The gradient in that case gives numbers around these values:

``````5-element Array{Float64,1}:
-65.83409982000504
-9.127450339548174
-14.703667317669348
-43.357436197191085
-137.76170920187263
``````

Thank you! Defining

``````#Add support for root function for Tracker and ForwardDiff
import Base: prevfloat, nextfloat
Base.prevfloat(d::ForwardDiff.Dual{T,V,N}) where {T,V,N} = ForwardDiff.Dual{T}(prevfloat(d.value), prevfloat.(d.partials)...)
Base.nextfloat(d::ForwardDiff.Dual{T,V,N}) where {T,V,N} = ForwardDiff.Dual{T}(nextfloat(d.value), nextfloat.(d.partials)...)

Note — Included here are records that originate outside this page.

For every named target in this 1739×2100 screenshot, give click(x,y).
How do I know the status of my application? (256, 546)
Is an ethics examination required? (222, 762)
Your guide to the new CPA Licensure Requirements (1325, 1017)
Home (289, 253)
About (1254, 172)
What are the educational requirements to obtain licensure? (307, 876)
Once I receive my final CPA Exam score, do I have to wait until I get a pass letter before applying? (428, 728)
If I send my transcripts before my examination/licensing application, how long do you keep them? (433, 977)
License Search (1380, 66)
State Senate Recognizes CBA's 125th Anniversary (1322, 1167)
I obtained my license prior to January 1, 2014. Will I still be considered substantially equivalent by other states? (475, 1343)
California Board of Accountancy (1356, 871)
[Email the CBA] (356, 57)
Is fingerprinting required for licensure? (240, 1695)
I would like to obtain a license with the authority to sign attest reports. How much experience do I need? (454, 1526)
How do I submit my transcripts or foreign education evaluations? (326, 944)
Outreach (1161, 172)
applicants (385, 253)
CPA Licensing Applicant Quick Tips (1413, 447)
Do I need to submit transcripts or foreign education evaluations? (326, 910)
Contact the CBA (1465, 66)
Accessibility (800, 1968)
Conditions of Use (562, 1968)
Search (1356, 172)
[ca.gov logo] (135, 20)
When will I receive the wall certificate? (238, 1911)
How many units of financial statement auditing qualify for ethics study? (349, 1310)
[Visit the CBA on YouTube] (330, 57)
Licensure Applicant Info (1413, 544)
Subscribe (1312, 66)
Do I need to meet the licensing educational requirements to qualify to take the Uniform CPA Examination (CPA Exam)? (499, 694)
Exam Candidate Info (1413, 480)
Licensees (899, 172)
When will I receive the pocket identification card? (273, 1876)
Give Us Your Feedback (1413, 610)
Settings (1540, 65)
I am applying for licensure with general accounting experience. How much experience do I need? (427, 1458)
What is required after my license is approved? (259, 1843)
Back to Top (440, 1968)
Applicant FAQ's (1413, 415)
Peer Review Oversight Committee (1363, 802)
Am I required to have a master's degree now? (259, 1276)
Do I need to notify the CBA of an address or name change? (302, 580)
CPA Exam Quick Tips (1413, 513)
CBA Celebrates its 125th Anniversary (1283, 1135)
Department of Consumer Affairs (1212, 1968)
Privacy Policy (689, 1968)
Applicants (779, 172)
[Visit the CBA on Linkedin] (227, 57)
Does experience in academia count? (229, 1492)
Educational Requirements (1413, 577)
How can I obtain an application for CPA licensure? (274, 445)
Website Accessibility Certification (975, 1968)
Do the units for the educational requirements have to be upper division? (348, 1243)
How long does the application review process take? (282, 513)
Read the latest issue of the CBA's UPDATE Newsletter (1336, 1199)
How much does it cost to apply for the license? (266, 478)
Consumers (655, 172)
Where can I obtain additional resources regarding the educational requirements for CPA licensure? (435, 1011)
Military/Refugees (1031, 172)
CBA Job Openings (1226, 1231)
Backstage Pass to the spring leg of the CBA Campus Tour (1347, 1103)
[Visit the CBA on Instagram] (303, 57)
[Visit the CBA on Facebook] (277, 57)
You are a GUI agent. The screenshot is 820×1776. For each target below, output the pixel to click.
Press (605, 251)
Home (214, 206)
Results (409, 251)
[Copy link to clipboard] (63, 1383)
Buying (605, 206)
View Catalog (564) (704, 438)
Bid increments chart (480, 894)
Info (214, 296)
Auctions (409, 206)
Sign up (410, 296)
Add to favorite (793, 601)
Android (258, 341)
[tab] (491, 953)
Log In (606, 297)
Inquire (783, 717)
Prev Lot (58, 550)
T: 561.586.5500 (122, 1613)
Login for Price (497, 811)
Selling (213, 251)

Base.prevfloat(d::Tracker.TrackedReal) = prevfloat(d.data)
Base.nextfloat(d::Tracker.TrackedReal) = nextfloat(d.data)
``````

would make the code work for Tracker and ForwardDiff, but I think going forward your solution with a custom root solver might be preferable if this can easily be done.